July 20, 2020: Two new charts were added to the ‘testing’ section of the Spotlight version of the dashboard. The dashboard now provides a chart of the daily ‘positivity rate’ for a selected state in addition to a chart that shows the average number of tests its conducted over the past seven days, adjusted for population, compared to neighboring states.
July 17, 2020: The map at the top of the dashboard is now limited to only displaying case and death numbers over the past two weeks. Prior to this, the map displayed a running total of cases and deaths for the selected state/region since the beginning of the outbreak. We made this decision because we believed it would make it easier for readers to understand current ‘hot spots’ of cases and deaths.
These changes do not apply to the ‘Philadelphia metro’ map, which is displayed on The Inquirer version of the dashboard when a user has Pennsylvania selected.
July 15, 2020: In the Testing section for all states, positive test numbers now represent only lab-confirmed positive test results. Prior to this, “positive” test numbers were derived from each state’s total tally of cases, which could include both lab-confirmed positive test results and “probable” cases. This change, coupled with changes made on July 13, ensure that the dashboard is presenting the most accurate information on each state’s number of lab-confirmed cases and its percentage of positive tests.
For all states except Pennsylvania on the dashboard, these data changes are retroactive. Because we use data compiled and archived by the COVID Tracking Project , the “positive” tally for each day in the “Total Tests” chart for these states represents only lab-confirmed positive tests.
For Pennsylvania’s testing data, however, these data changes are retroactive only to July 13. That means that in the “positive” test tallies for each day prior to July 13 in Pennsylvania’s “Total Tests” chart, some probable cases are included. Please note, as described in the change log’s July 13 note, “total test” tallies prior to July 13 also include probable tests.
On and after July 13, however, the “positive” test numbers for Pennsylvania represent only lab-confirmed positive results. And, as described in the July 13 change log note, “total tests” tallies for Pennsylvania only include lab-confirmed positive results.
July 13, 2020: Total test numbers for Pennsylvania are now calculated based on the sum of lab-confirmed positive test results and negative test results.

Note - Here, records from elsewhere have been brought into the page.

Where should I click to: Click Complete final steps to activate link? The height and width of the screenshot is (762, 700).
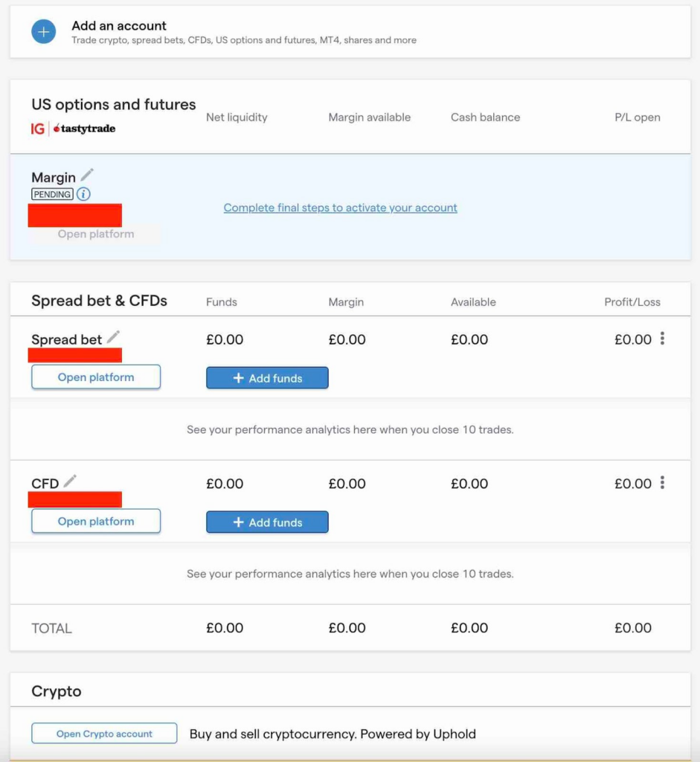tap(340, 208)
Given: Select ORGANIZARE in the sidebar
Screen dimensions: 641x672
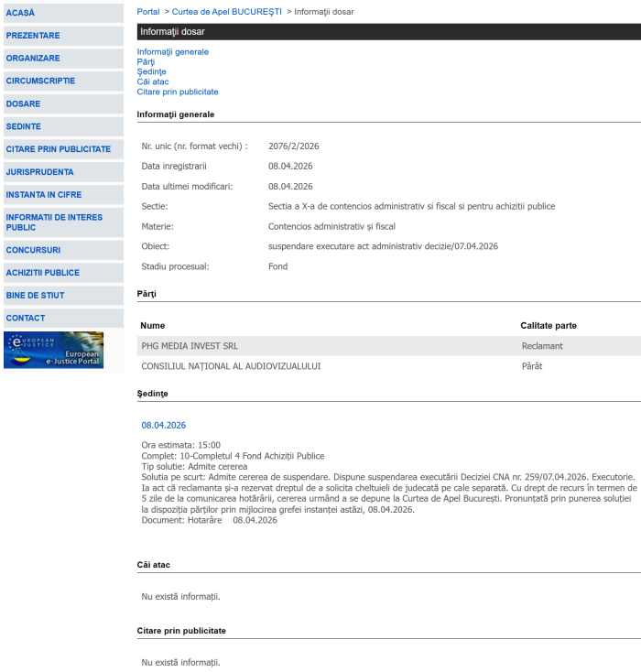Looking at the screenshot, I should tap(33, 59).
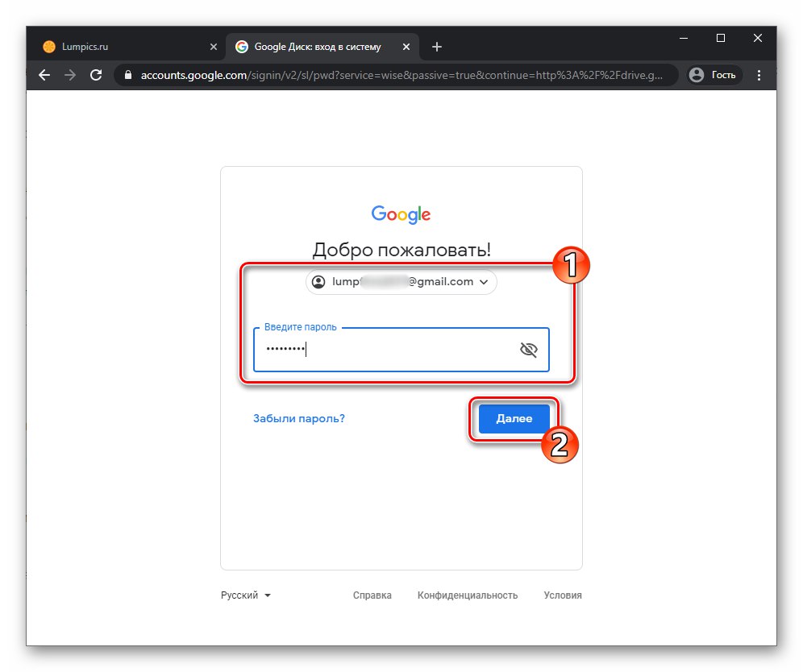803x672 pixels.
Task: Expand the lumpics account email dropdown
Action: tap(485, 282)
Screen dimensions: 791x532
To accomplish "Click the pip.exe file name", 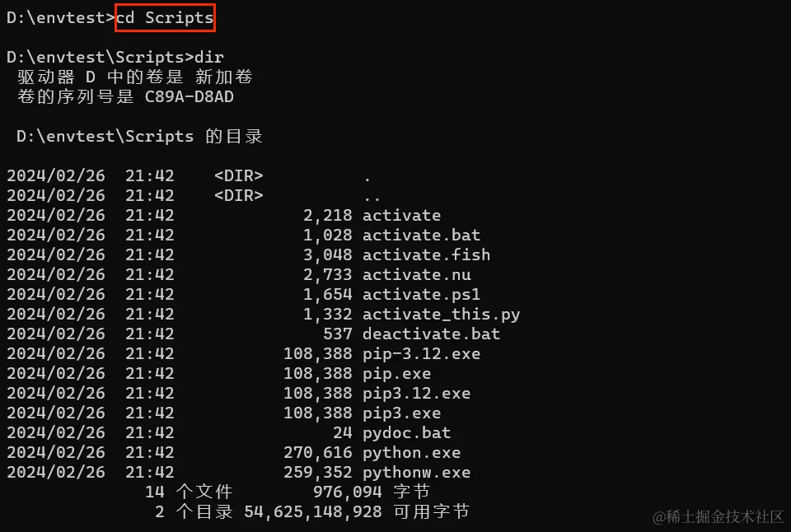I will (396, 373).
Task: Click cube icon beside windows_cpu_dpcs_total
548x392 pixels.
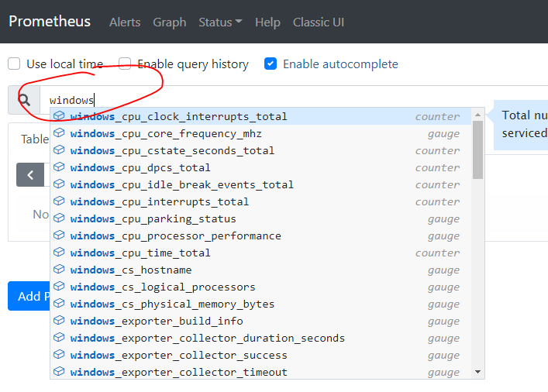Action: pos(59,167)
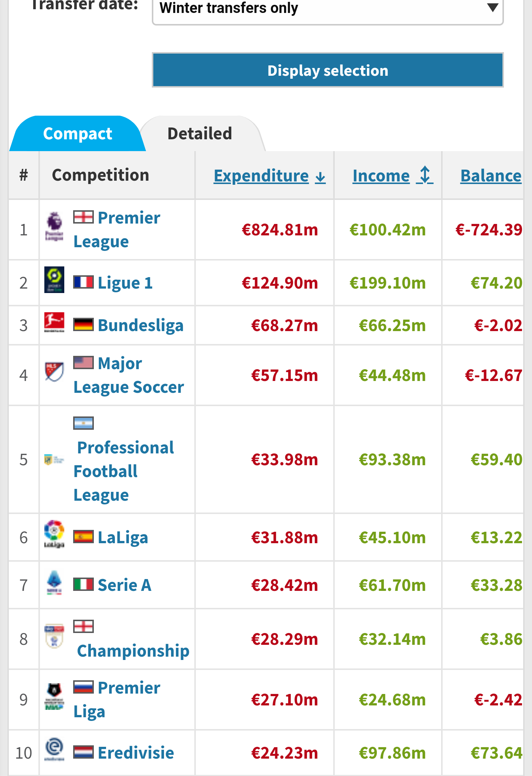Click the Russian Premier Liga logo icon

click(54, 697)
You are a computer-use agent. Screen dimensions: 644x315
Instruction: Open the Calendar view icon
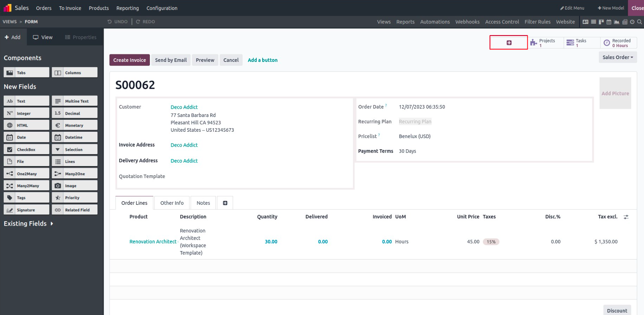point(609,22)
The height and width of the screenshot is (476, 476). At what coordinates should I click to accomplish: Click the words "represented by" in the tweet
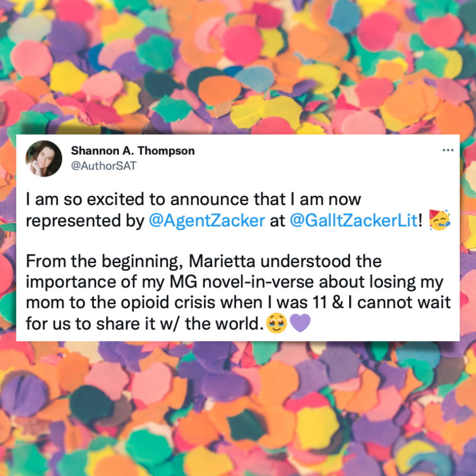(x=85, y=221)
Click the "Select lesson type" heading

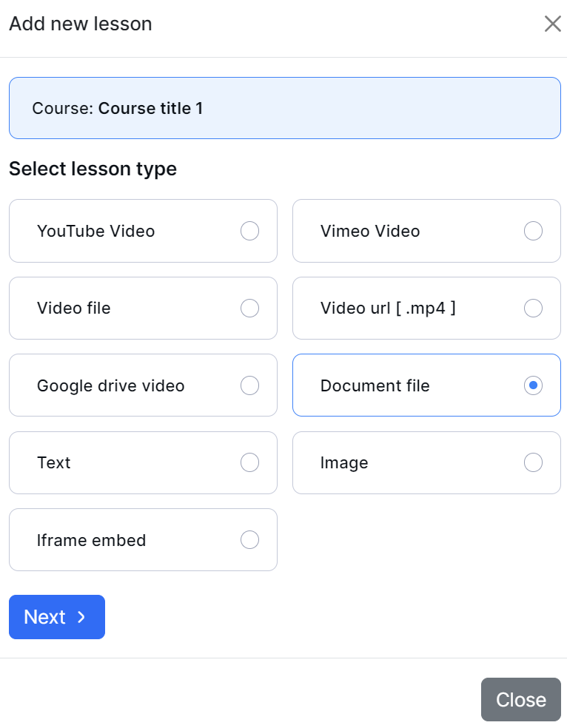click(93, 169)
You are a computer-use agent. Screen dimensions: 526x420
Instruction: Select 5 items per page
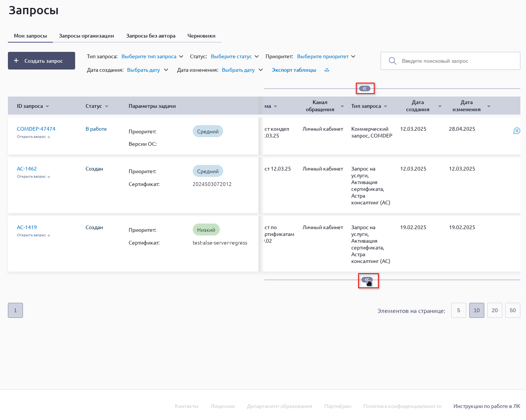click(x=458, y=310)
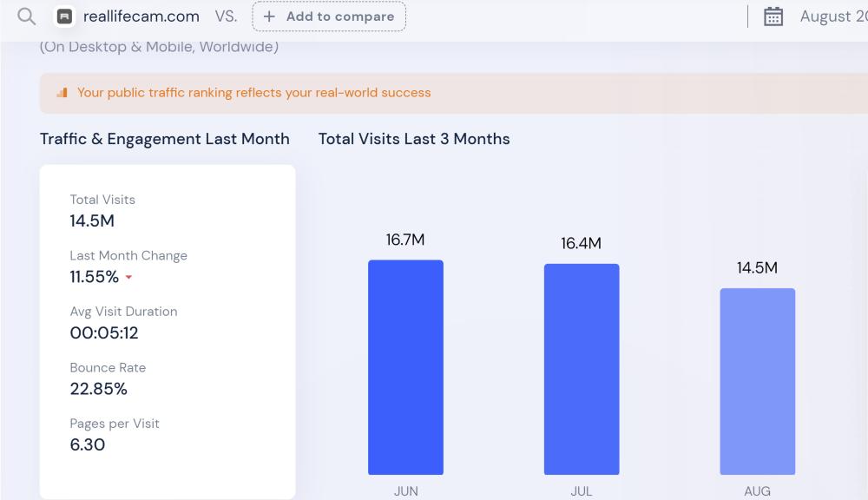The image size is (868, 500).
Task: Click the calendar icon beside August
Action: click(773, 16)
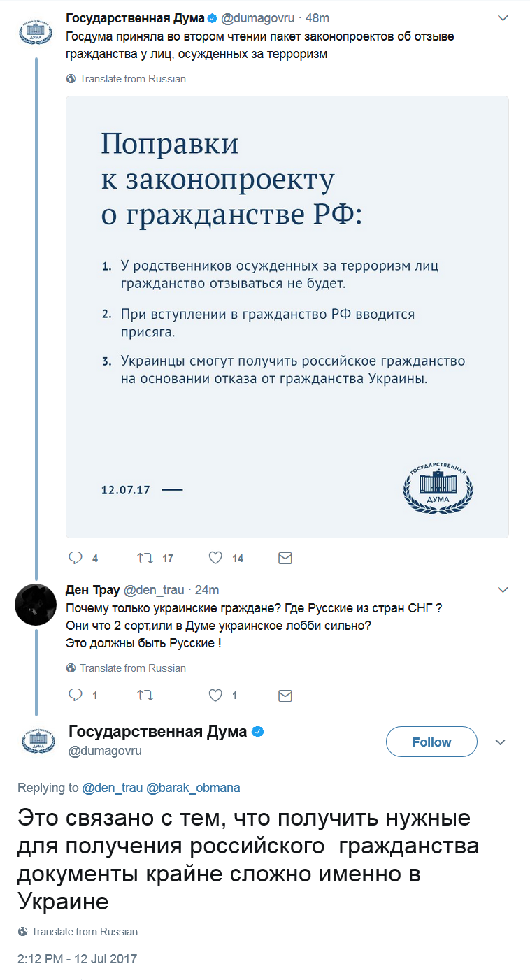Like Ден Трау's reply tweet

216,696
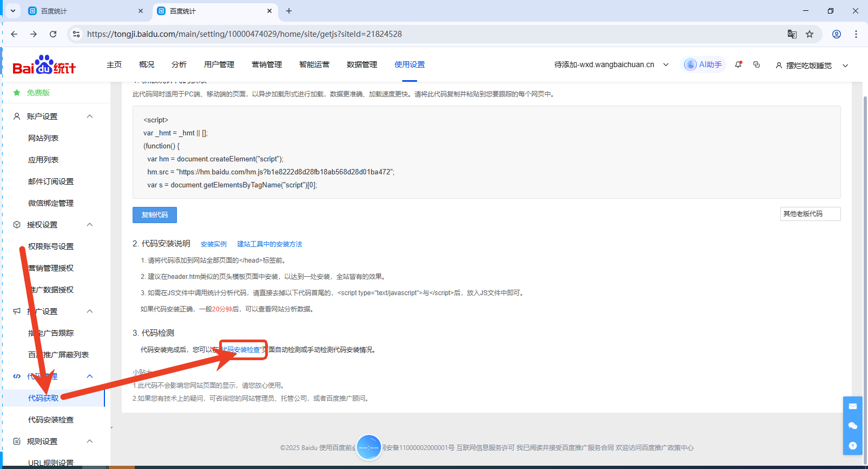This screenshot has height=469, width=868.
Task: Open the 其他老版代码 dropdown
Action: click(x=810, y=214)
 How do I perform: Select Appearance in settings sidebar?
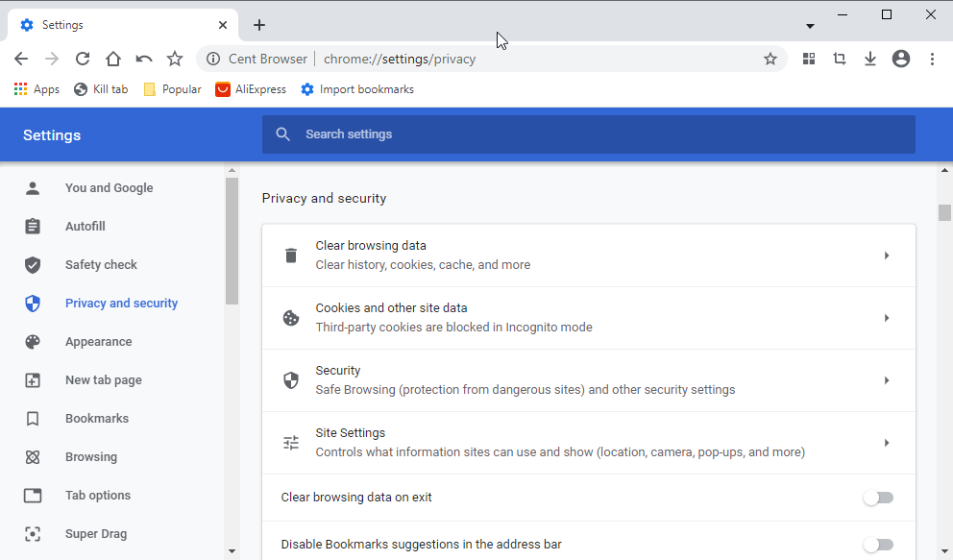coord(98,342)
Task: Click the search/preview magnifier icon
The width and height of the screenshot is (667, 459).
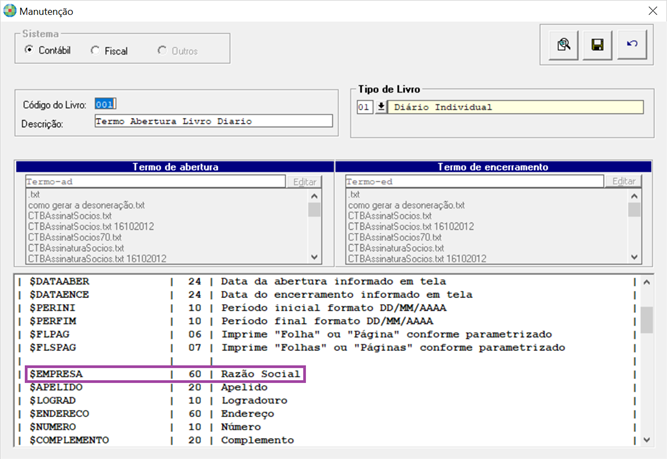Action: (x=564, y=45)
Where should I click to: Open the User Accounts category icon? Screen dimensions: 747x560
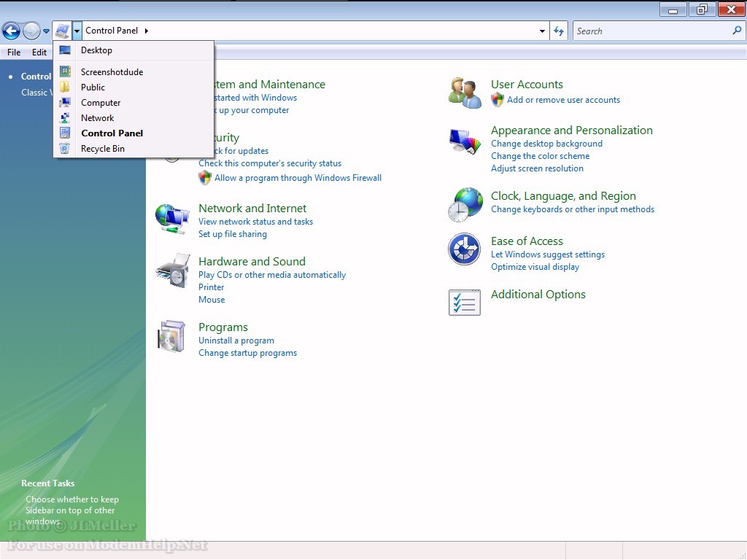pos(465,93)
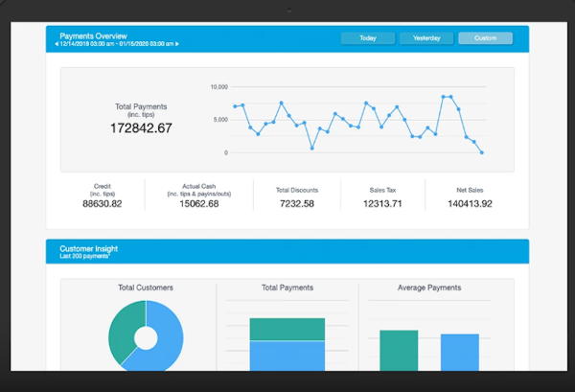Image resolution: width=575 pixels, height=392 pixels.
Task: Click the blue part of Total Payments bar
Action: click(288, 356)
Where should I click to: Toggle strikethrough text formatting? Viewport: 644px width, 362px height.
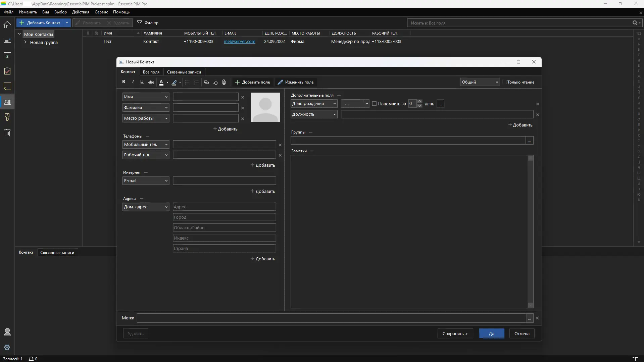(151, 82)
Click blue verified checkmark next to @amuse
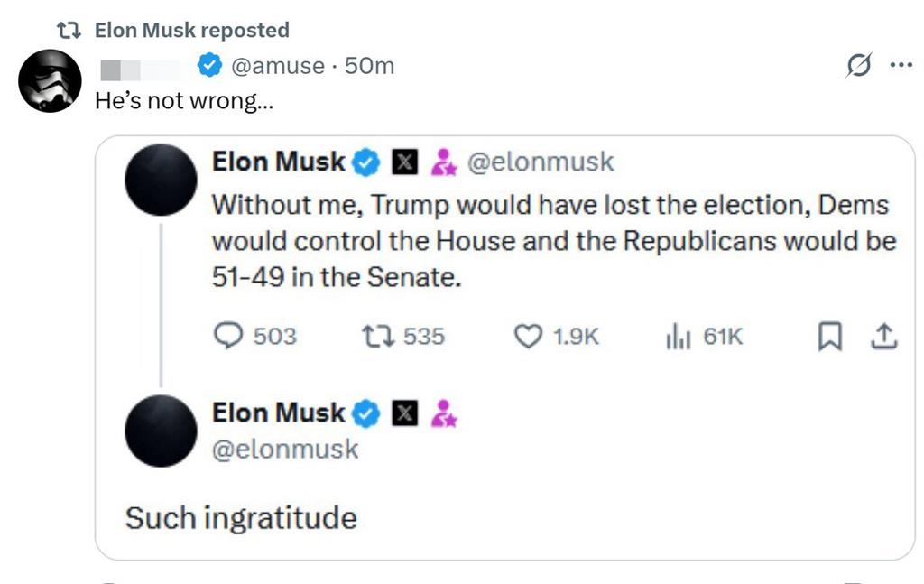The height and width of the screenshot is (584, 924). point(209,65)
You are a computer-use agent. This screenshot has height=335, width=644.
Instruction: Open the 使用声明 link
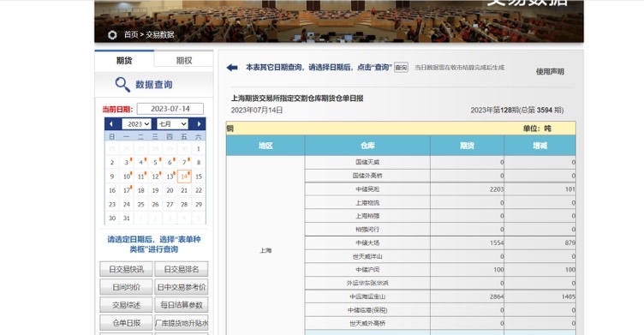550,71
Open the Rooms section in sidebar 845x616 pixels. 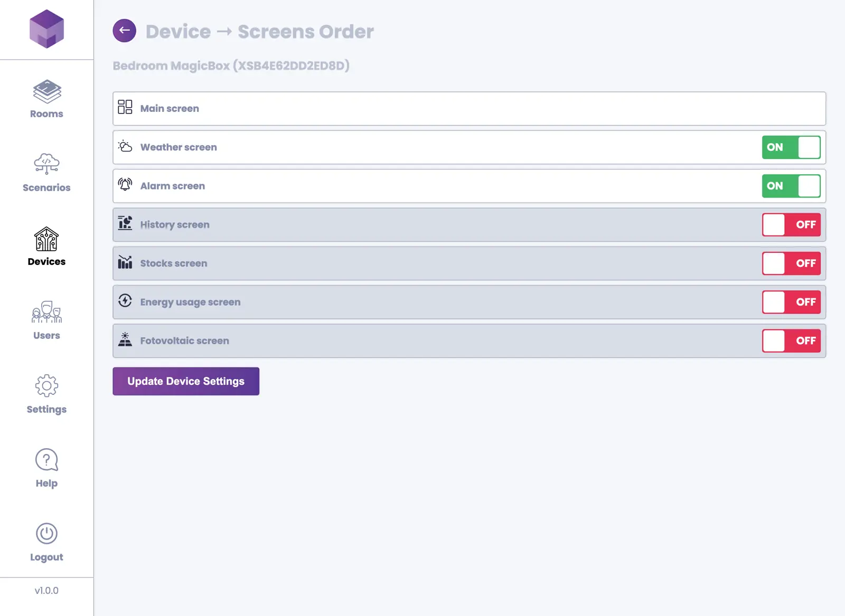pos(46,99)
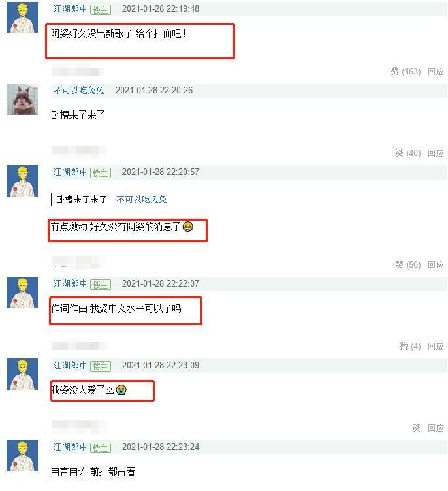The width and height of the screenshot is (448, 491).
Task: Open 江湖郎中 username at 22:23:24
Action: click(70, 447)
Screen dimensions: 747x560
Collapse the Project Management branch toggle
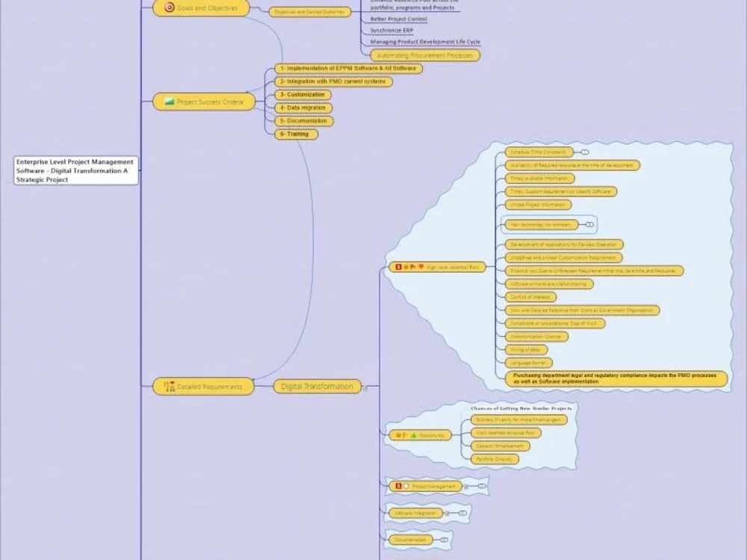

Prior to this, the number was derived from the sum of “cases” and negative test results. The problem with this approach is that the department’s “cases” tally includes both lab-confirmed positive results and “probable” cases. Although the number of probable cases included in the department’s “cases” tally is relatively small, this change ensures that the dashboard accurately reflects the total number of people tested in Pennsylvania.
These data changes for Pennsylvania are not retroactive. That means that in the total test tallies for each day prior to July 13 in the “Total Tests” and “Tests per Day” charts some probable cases are included. On and after July 13, the total test tallies exclude “probable” cases.